My prior sense of Judt had been of a fairly conventional old liberal with the typical dislike/distrust of "identity politics" that has become a significant part of liberalism; i.e. that he considers there to be an excess of concern about equality on axes of race, sex, sexual orientation etc. to the detriment of social justice with regard to economics. So I already knew that he and I had differing politics (I'm far more of a social liberal than an economic one, and in particular have the Southerner's suspicion of unions.)

But this essay is downright obtuse: He's not just saying, "I think it's silly to worry so much about non-economic power differentials." He's refusing to acknowledge that any such exist and that they are the motivation for the policies "restricting desire" that he finds so painful.

Anyone who actually has read the authors he lists off yet doesn't understand the reasoning behind anti-fraternization and anti-harassment rules -- even if he disagrees with that reasoning -- is, well, stupid.

Not to mention that the inability to restrain one's desires for the length of a semester (or of an overseas tour of duty, as with the anti-frat rules of the military) indicates a deeply immature person. It's almost the opposite of Puritanism, and closer to the Catholic attitudes behind Lent, to understand that something may be morally neutral or good at most times, but should be restricted at certain seasons.

(Though speaking of the military, I suspect it's attitudes like Judt's that undergird some of the support of DADT: the idea of an openly gay serviceman's being able to not hit on his fellow soldiers seems inconceivable to them, because they conceive of homosexuality as sexual license, and if one permits such license at all, one must surely permit it at all times.)

Phoebe said...


Yes, yes, and yes, esp. re: DADT. This, tangentially, is what I like about Dan Savage - there's a way to promote a non-Puritanical approach within a moral framework that makes sense and causes as little harm as possible.

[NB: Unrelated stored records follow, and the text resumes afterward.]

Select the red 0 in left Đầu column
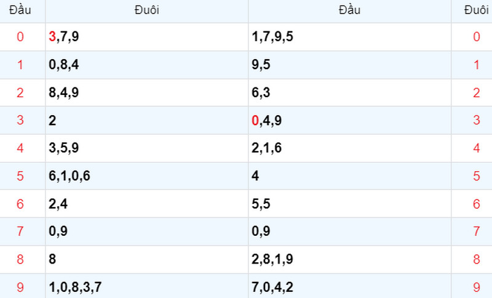The width and height of the screenshot is (492, 298). click(x=20, y=37)
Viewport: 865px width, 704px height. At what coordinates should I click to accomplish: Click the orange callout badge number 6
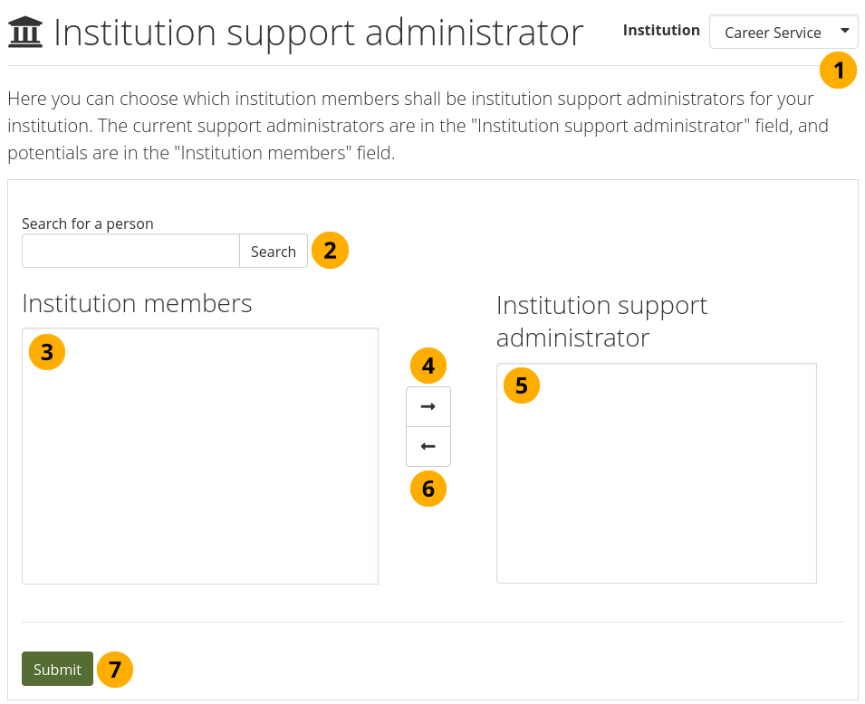[x=428, y=489]
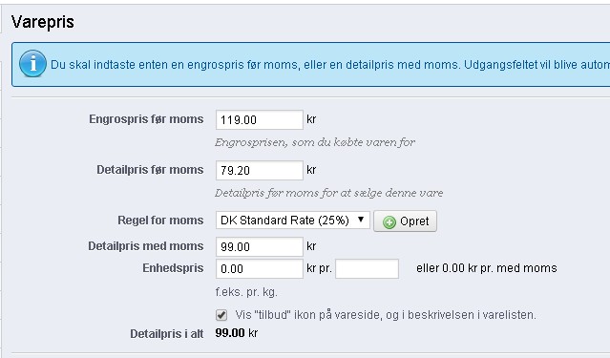610x358 pixels.
Task: Click the Enhedspris label
Action: (173, 268)
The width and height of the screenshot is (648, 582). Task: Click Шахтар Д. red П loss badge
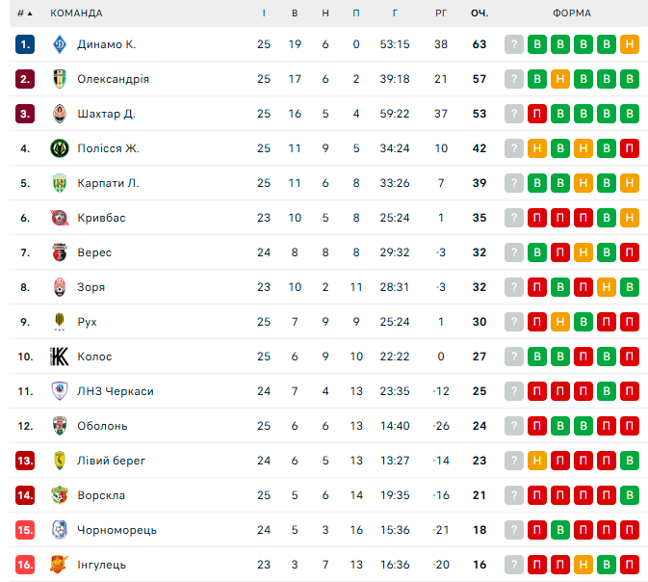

What seemed really odd, though, was his denunciation of "me" culture, as though it's "me" to not want leering, but not "me" to leer. But this, in turn, fits into the idea that an academic subject is overly narrow/particular/egocentric if non-white-males are being studied, but somehow universal otherwise. He seems to be coming from the standpoint that anyone reading his article - perhaps, gosh, anyone literate - is by default going to identify, for demographic reasons, with the leering prof.

Miss Self-Important said...

Academia school would be unbearably boring without sexual intrigue. But always involving other people, of course.

Miss Self-Important said...

Oh, that was illiterate, sorry. I meant either academia or grad school and wrote neither.

Phoebe said...

That's what academia school will do to your brain.

You're right that the drama could liven things up. But all I know of is so third-hand or old-news that I'm forced to resort to Hulu and fiction.

Withywindle said...

Judt's Post-War [title?] was a good survey of Europe since 1945. His demolition of pro-Soviet French intellectuals is supposed to be very well done. He did seem in Post-War to slip into mindless anti-Thatcher and anti-America cliches after about 1980; and of course he wants the Middle East generally I-less, not just in Gaza.